» **Exercise goal**
Reproduce the entries shown below only from the line with "You are a GUI" down to the line with "Task: Go to Advanced Wireless Settings tab", keeping both end lines and copying each one exactly.

» **Records to process**

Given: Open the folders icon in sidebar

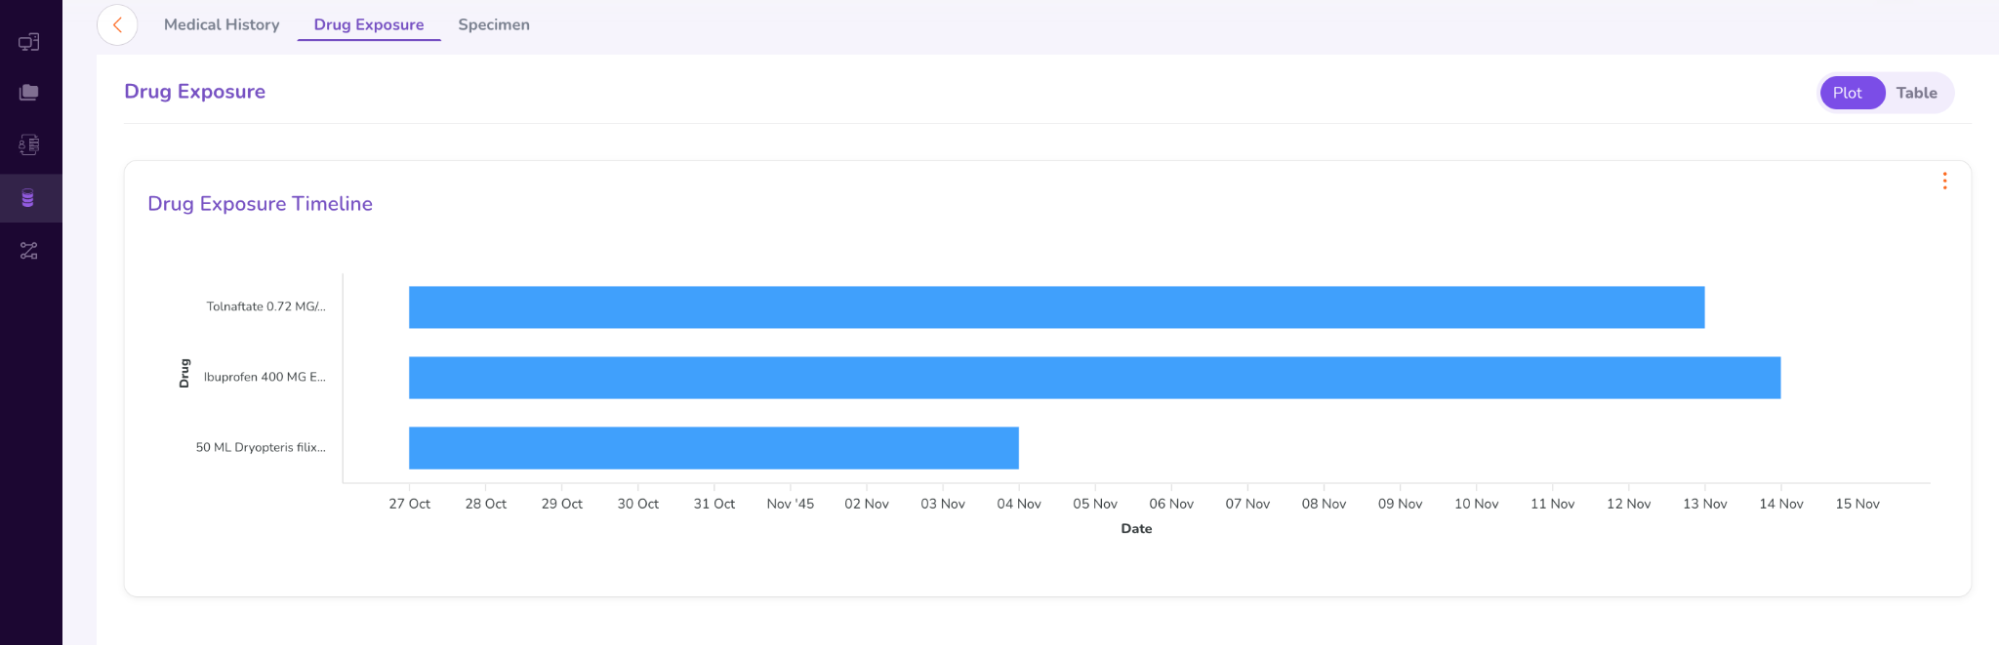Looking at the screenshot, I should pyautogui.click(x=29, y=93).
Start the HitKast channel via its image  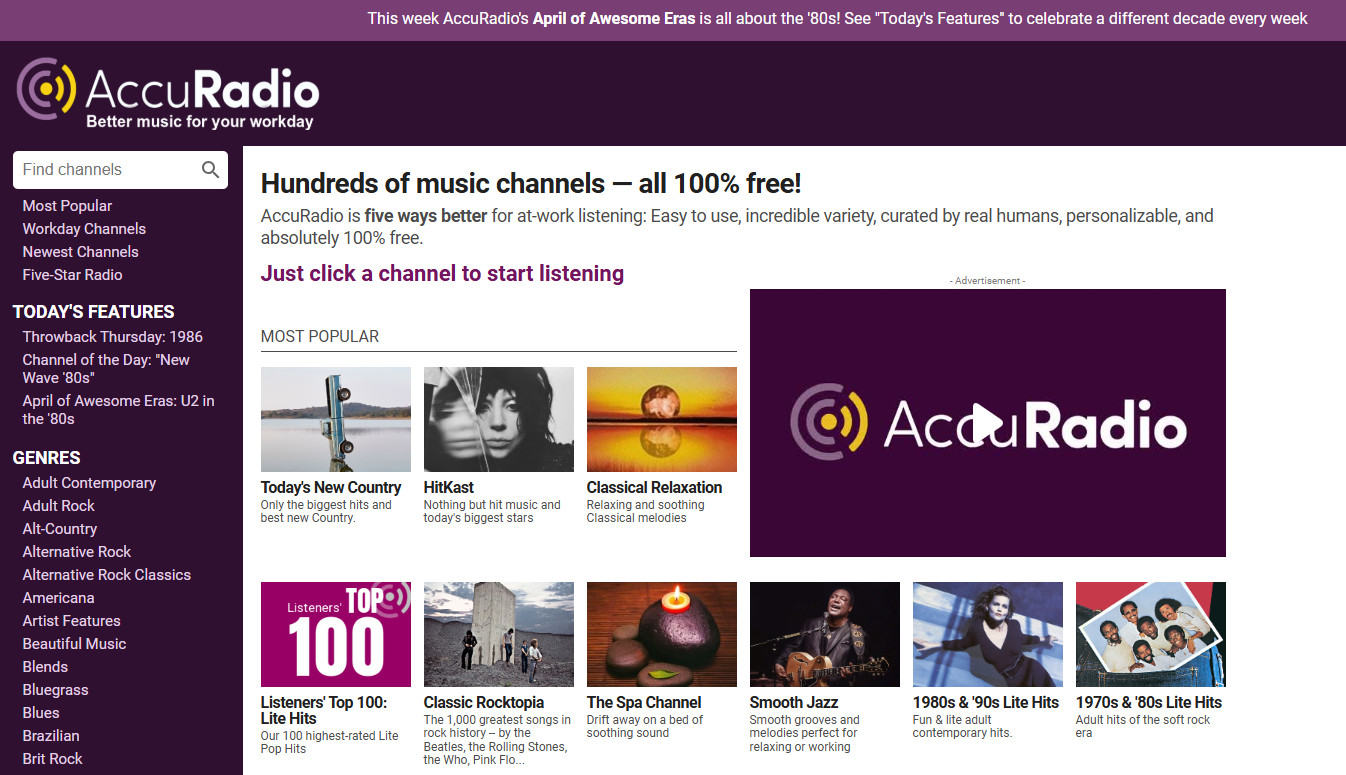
* * *
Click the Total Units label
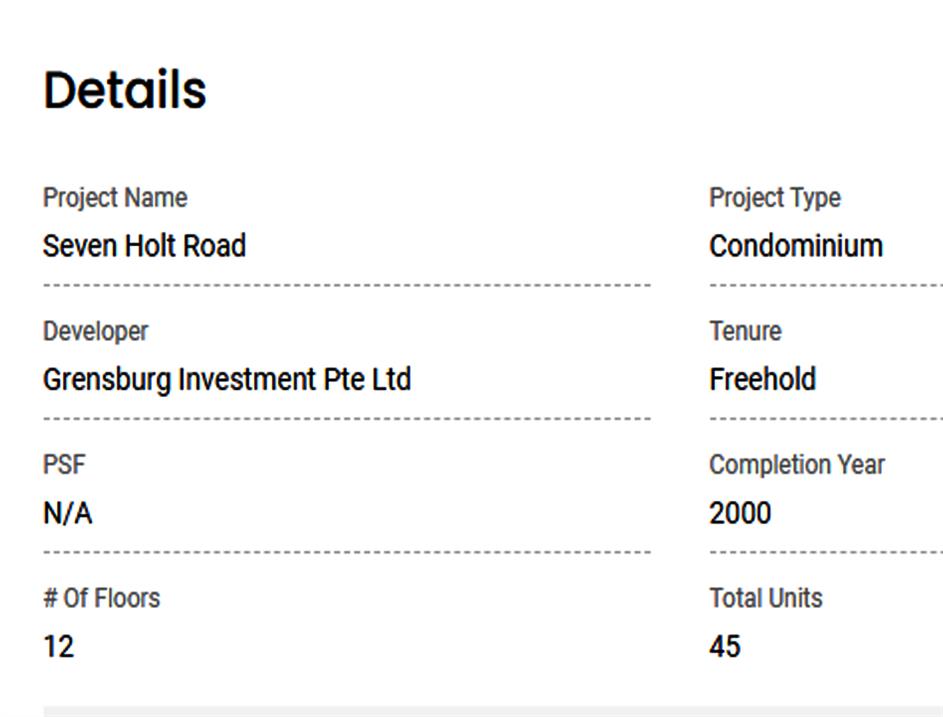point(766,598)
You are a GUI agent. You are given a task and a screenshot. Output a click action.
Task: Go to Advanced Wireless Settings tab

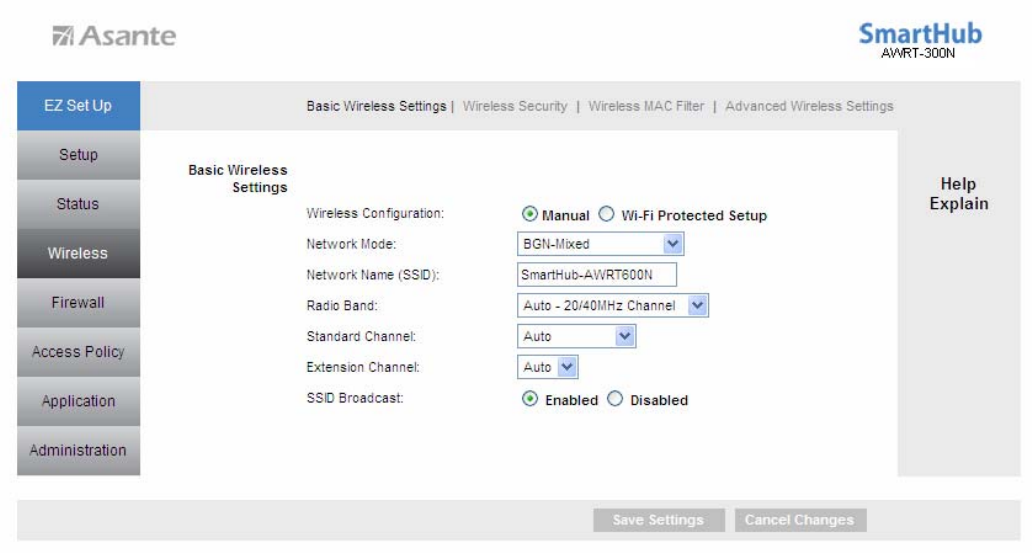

» **Answer area**
You are a GUI agent. You are given a task and a screenshot. Output a click action.
Task: Go to Advanced Wireless Settings tab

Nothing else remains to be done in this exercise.